Alan Gardner reports that Ted Rall and eight others were laid off from United Media, the cartoon and content syndication giant.

Ted Rall, who worked as the Editor of Acquisitions and Development at United Media has been laid off last Thursday. Ted tells me that eight other individuals were also let go and that his responsibilities would probably be reassigned to other people. Ted was brought in for the position back in 2006. During his term he helped United Media launch Diesel Sweeties, Secret Asian Man, Family Tree, The Knight Life and Rip Haywire.


Rall was hired — after a search that saw just about every cartoon-type person in New York interviewed — to update United Media’s cartoon content in a world where blogs and webcomics are the currency of the Attention Economy. On his blog, Rall writes:

Considering the circumstances, I enjoyed remarkable success. My first feature was a daily newspaper version of “Diesel Sweeties,” by R. Stevens. If not the first transition of a webcomic to daily form, it was certainly the most successful. Unfortunately for print readers, the artist decided to focus on his online work and ended the strip. After that came Tak Toyoshima’s “Secret Asian Man,” the first daily comic strip about Asian-Americans by an Asian-American cartoonist. It remains in syndication today, and continues to garner attention. I recruited Signe Wilkinson to draw “Family Tree,” a family strip with an ecological bent filtered through Signe’s uniquely jaundiced eye, and “Family Tree” keeps getting sales as comics pages get slashed. There was also Keith Knight’s “The Knight Life,” in which Keith transitioned his autobiographical alt weekly strip “The K Chronicles” to the daily form. It is a success. Most recently were the daily comic version of Stephanie McMillan’s political cartoon “Minimum Security” and “Rip Haywire,” an updating and parody of adventure comics by Dan Thompson.
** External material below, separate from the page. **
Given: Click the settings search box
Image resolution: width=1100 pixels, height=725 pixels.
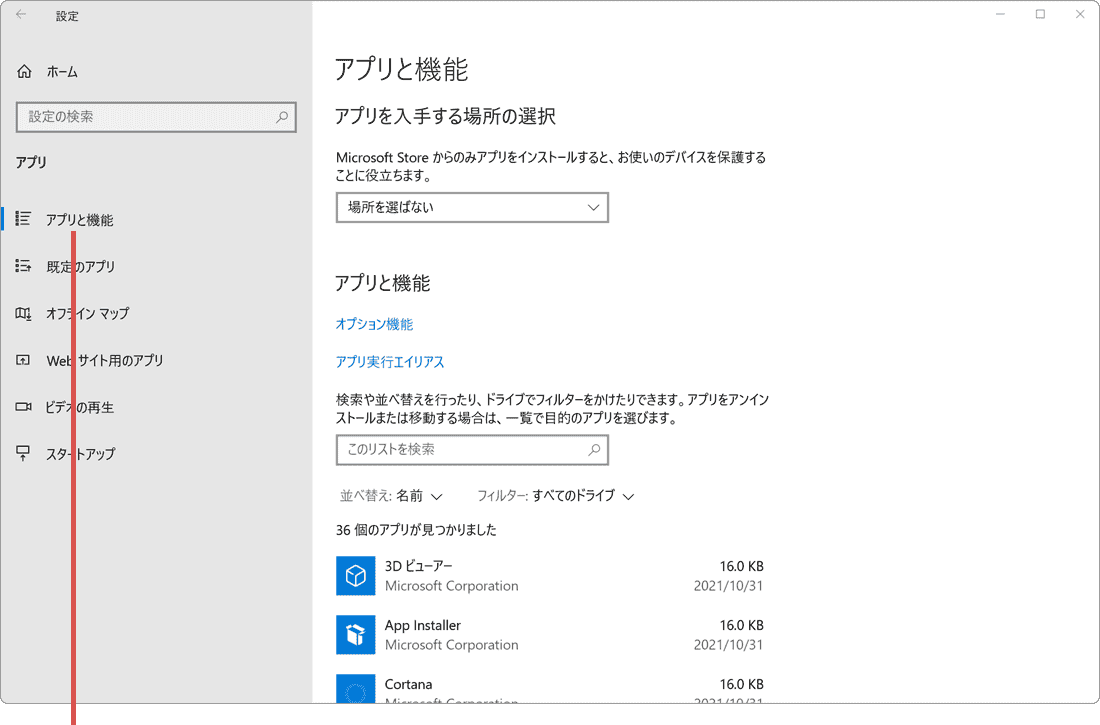Looking at the screenshot, I should 150,117.
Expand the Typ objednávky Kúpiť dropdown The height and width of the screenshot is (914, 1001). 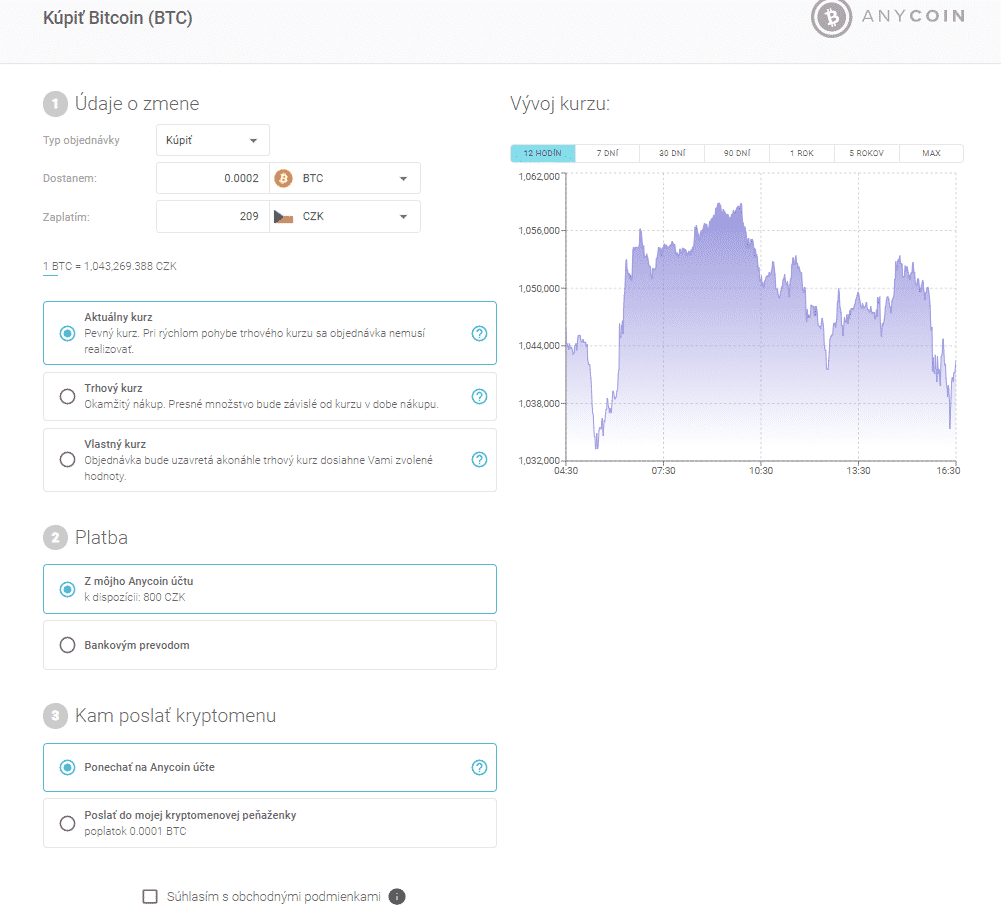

We think any legacy that includes R. Stevens, Signe Wilkinson, Keith Knight and the other cartoonists named has to be considered a success by any standard — even if Stevens eventually went back to running his own shop, the very fact that traditional syndication was no temptation for a successful webcomicker was an empirical experiment of invaluable worth.
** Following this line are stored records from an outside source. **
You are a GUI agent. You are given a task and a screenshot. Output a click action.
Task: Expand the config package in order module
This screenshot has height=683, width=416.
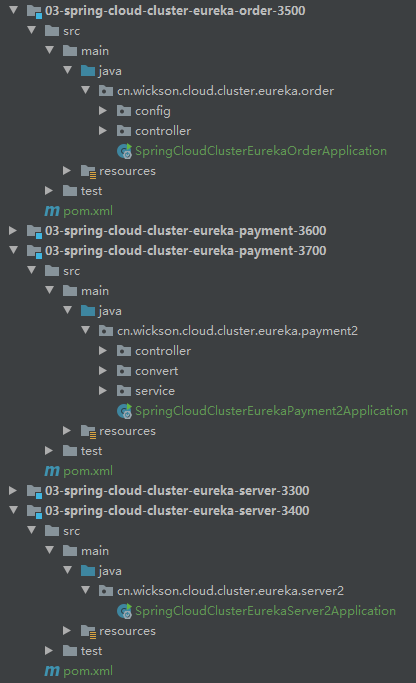pyautogui.click(x=103, y=111)
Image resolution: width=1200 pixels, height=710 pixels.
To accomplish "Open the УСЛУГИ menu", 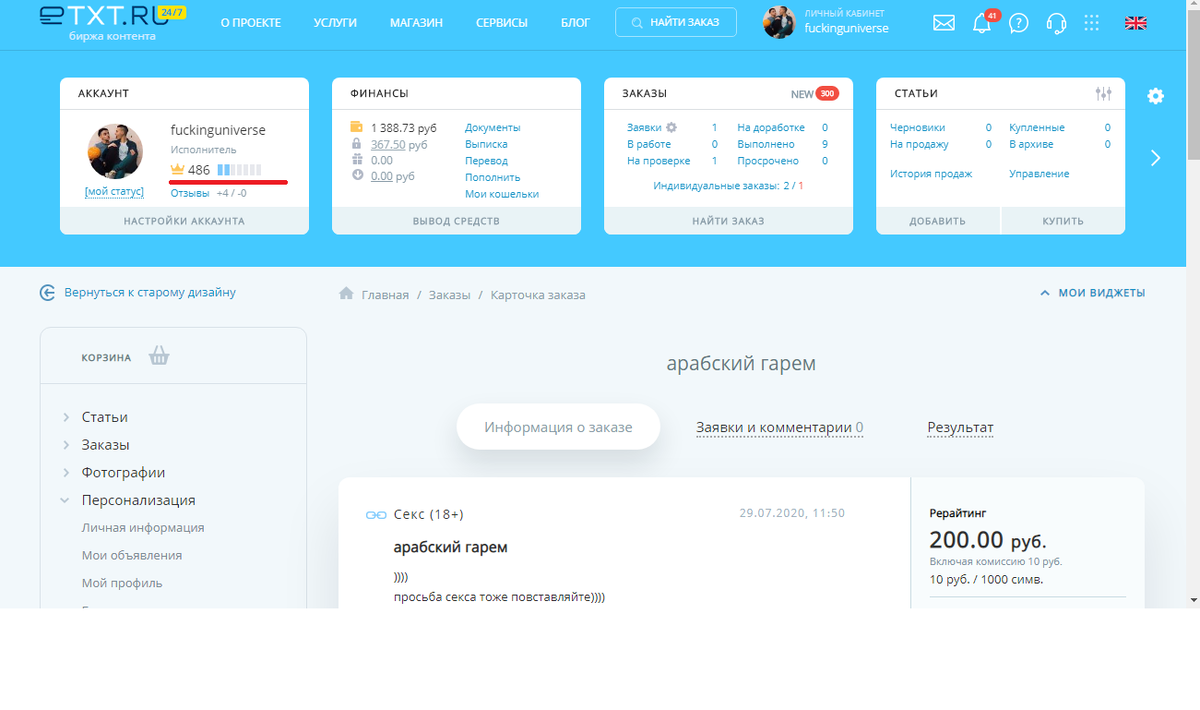I will pos(335,22).
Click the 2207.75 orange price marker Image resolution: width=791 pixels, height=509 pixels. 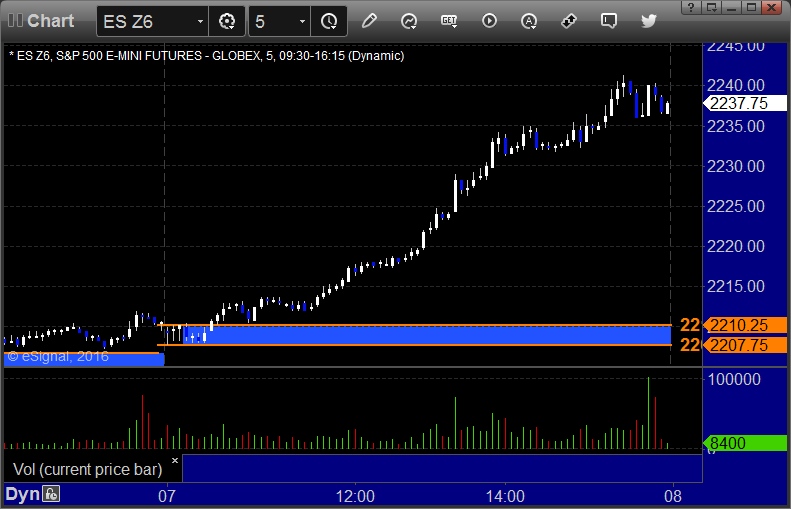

In the comments on his blog, Rall assesses the grim prospects for the alt cartoonist these days; with even United Media trying to upgrade their business model, everyone is still wondering what the new business model is.

1 COMMENT

  1. http://www.longislandpress.com/articles/coverstory/1298/

    7th Annual (Long Island) Power List

    44. Ted Rall
    Association of American Cartoonists President, Pulitzer Prize Finalist

    East Hampton: the home of political dissent? Thanks to Rall’s pen and ink, computer and acute political thinking, it is. One of America’s most controversial political cartoonists best known for his depiction of former President Bush as a deranged generalissimo, Rall is syndicated to 100 newspapers around the nation, including The Los Angeles Times and The New York Times. A Pulitzer finalist and twice the winner of the Robert F. Kennedy Journalism Award, Rall also writes a weekly opinion column about politics and current events that is syndicated to more than 40 papers. He’s the author of 14 books including the Gen X manifesto Revenge of the Latchkey Kids and the award-winning graphic novel travelogue To Afghanistan and Back, which The Nation called “some of the best war reporting from Afghanistan by an American reporter.” Always fighting the good fight, his no-holds-barred blog may be found at http://www.rall.com. Rall’s multi-faceted journalism forces people to think…and rethink.

    ————————–

    Every name is another piece of the mosaic that makes up this Island. We are proud of the 2009 Power List. Learn the names and faces. Keep score this year. Let’s see who makes it back, and where they fall. Or better yet—why.

  2. Isn’t it obvious? This all part of Art Speigelman’s diabolical plan that Rall exposed so adroitly in his infamous essay from yeas past. And thus, Artie’s iron-fisted rule of the NYC cartooning scene is further tightened!

  3. Chickens coming home to roost! Rall was so smug when he penned those lousy racist cartoons about Condeleeza Rice – and now his ox has been righteously gored. Too bad, Ted, now go out and learn how to draw and how to frame a decent political cartoon!